Bestand D – Bestand der Amts- und Gemeindeverwaltung nach 1945
Der Bestand D wird aktuell verzeichnet.
Darüber hinaus können weitere Bestände zur amtlichen Überlieferungsbildung eingesehen werden. Hierzu zählen beispielsweise die Gemeindechroniken ab 1818, die Hausregister ab 1854 und die Einwohnermeldekarteien ab 1920. Bei jüngeren Unterlagen gelten die jeweiligen Datenschutzbestimmungen.
Ergänzt wird die amtliche Überlieferung durch Deposita und Sammlungsgut.
Für den Zeitraum der nationalsozialistischen Herrschaft ist leider eine umfassende Überlieferungslücke amtlichen Schriftgutes zu beklagen. Hinweise, die zur Schließung dieser Lücke beitragen, nimmt das Gemeindearchiv gerne entgegen.
Benutzung
Die Unterlagen des Gemeindearchives können von allen Interessierten eingesehen werden. Für die Einsicht in jüngere Unterlagen gelten die jeweiligen Datenschutzbestimmungen.

■ **AUFGABE**
Beantworte die folgenden Fragen anhand des Lesetexts.
(a) Ab welchem Jahr sind die Hausregister vorhanden?
(b) Wodurch wird die amtliche Überlieferung ergänzt?
(c) Für welchen Zeitraum besteht eine umfassende Überlieferungslücke amtlichen Schriftgutes?

■ **VORLIEGENDES MATERIAL**
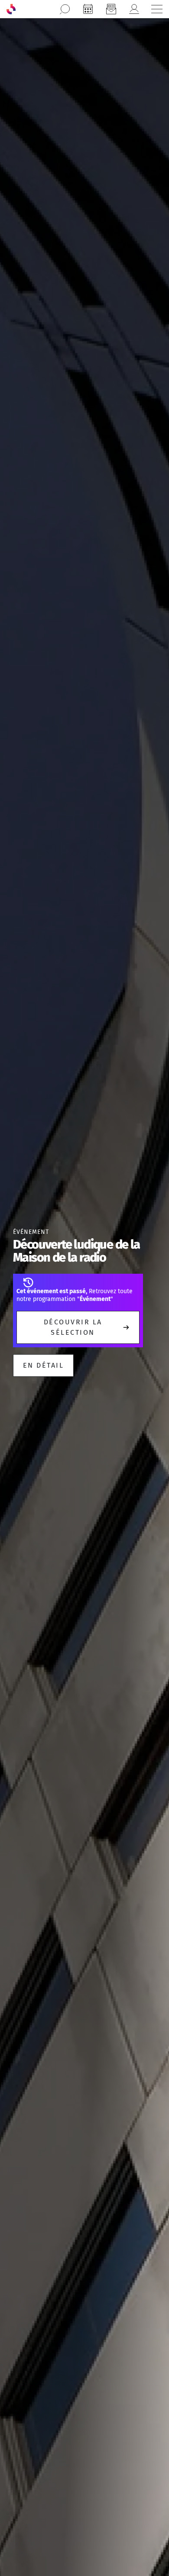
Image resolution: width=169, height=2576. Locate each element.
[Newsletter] (111, 9)
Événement (31, 1232)
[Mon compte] (134, 9)
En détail (43, 1365)
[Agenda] (88, 9)
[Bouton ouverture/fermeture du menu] (156, 9)
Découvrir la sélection (73, 1327)
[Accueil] (11, 9)
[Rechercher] (65, 9)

■ **LÖSUNG**
(a) Ab 1854.
(b) Durch Deposita und Sammlungsgut.
(c) Für den Zeitraum der nationalsozialistischen Herrschaft.